I realised that I can also work well within the limits of my material stash.  I already had the op-shop wool flannel that these bunnies are made from, and the old polar-fleece jumpers that they are stuffed with. The only thing I needed to buy was the thread for their noses.

(As an side: when I make things, I've noticed that my son does too.  He wants to make things rather than go out to look or buy them. He keeps surprising me:  he is becoming his own maker, with his own distinct tastes and ideas.) 

Constraints aren't always the problem I take them for.  They can awaken a sleeping imagination. Contingencies are often opportunities. 

The resulting home-made rabbits might not be everyone's cup of tea, but they work for me. 

Wednesday, December 2, 2009

Pen Wraps

Yesterday I found myself out and about with a few spare moments: one baby asleep, one toddler in his own sandpit world. I knew I had to make the most of it. I reached into my bag. No journal, but there was its back-up – the tiny, spiral-bound notebook. I started the search for my pen. Ink, yes, a full bottle. A dead biro, yep, but not my writing pen.

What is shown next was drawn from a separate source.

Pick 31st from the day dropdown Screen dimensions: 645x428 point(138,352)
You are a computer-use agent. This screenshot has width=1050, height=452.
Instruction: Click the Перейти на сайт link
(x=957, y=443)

I don't think the pen has any special powers. I don't write better with it. It's enjoyable to write with, but in many respects it's a symbolic pen I use when writing for myself.  When I write for others, for pay, I use a robust steel jotter.  I like to mark the distinction between the two modes, to highlight the shift in audience.

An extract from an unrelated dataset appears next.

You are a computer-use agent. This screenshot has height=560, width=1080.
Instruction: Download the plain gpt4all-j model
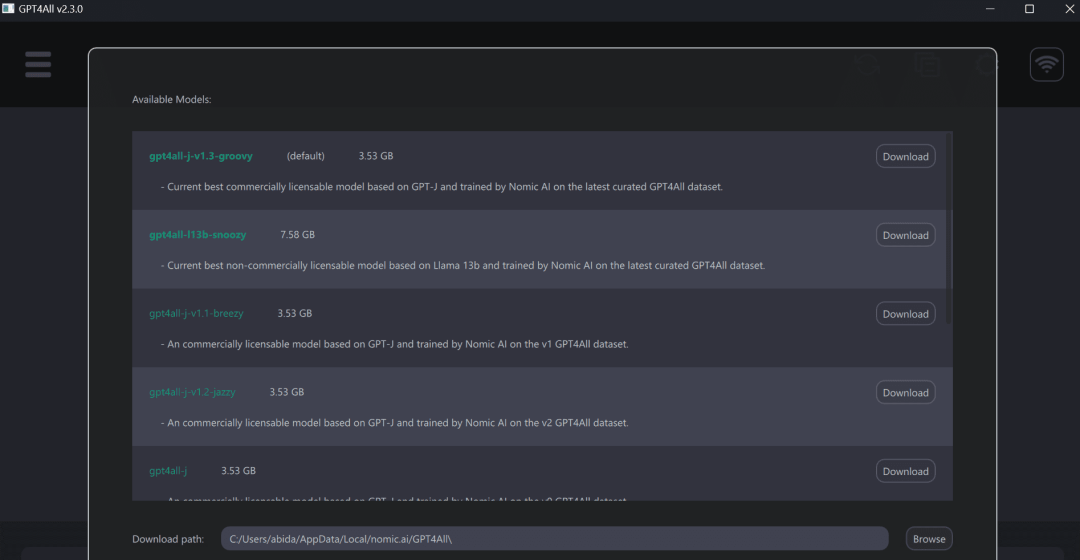(x=905, y=471)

Once upon a pre-kids time, this lost pen wouldn’t have been a problem. I’d have gone off to the shop buy a biro, borrowed one, or returned home at a relaxed pace to retrieve the misplaced one. But now such moments are precious. There is no certainty of time ‘later’ when I know I’ll be able to write. And it’s both frustrating and disappointing to face a lost opportunity. 

Especially when it’s my fault for being pen-less.

What did I do?

I wrote anyway. Engraving the page with the dead biro to leave traces -  a hidden message to retrieve later on with the nifty use of a pencil. 

Even if I never look at these words, I feel much better for writing them, to have worked when I had the time.

Now I shouldn’t have found myself in this situation. Afterall, I’ve just spent the last week making these pen wraps. Made of fabrics I’ve collected and gleaned over the years – Japanese and Thai blues, grey wools and navy cotton, roads and cars for little writers doing their letters – they exist precisely so my friends and family have no excuse for not taking their pens out with them. 

And so tomorrow my wrap will take its rightful place in my bag, alongside bibs and nappies, on the off chance…

Tuesday, December 1, 2009

Girlish imagination

Shortly after my daughter was born, my work colleagues sent her a gift: a very girly, flowery jumpsuit.  It was then that it finally hit me that I had a girl-baby, and this outfit was the first step in my socialisation. 

Socialisation is the on-going process where sex becomes gender. Pink is for girls, blue is boys. Girls like cots and boys like trains. Of course, in reality, it's often far more mixed up than this. But with each pink or frilly outfit that followed, I was reminded of this process.

When Sophia was four months old I came across this little dress in an op-shop for the grand price of 20 cents. It was size 2. I knew she wouldn't need it for quite some time. 

But, suddenly and more forcefully, I could imagine this heavy, snoring bundle as the little girl she might become. I could see, for better and worse, what it would mean to watch her grow - of how this baby would become her own little person. 

Fast-forward 7 months, Sophia's not yet one, but already big enough to wear this dress.  She's no longer the relaxed, casual baby. She's busy chasing her brother around with her crawl-walk, dragging her pretty outfit across stones, through mud, and in wet sand. I don't think I could ever have imagined her. 

Yet I'm grateful for the dress, and the small role it's played.  She's a lilac lightening strike!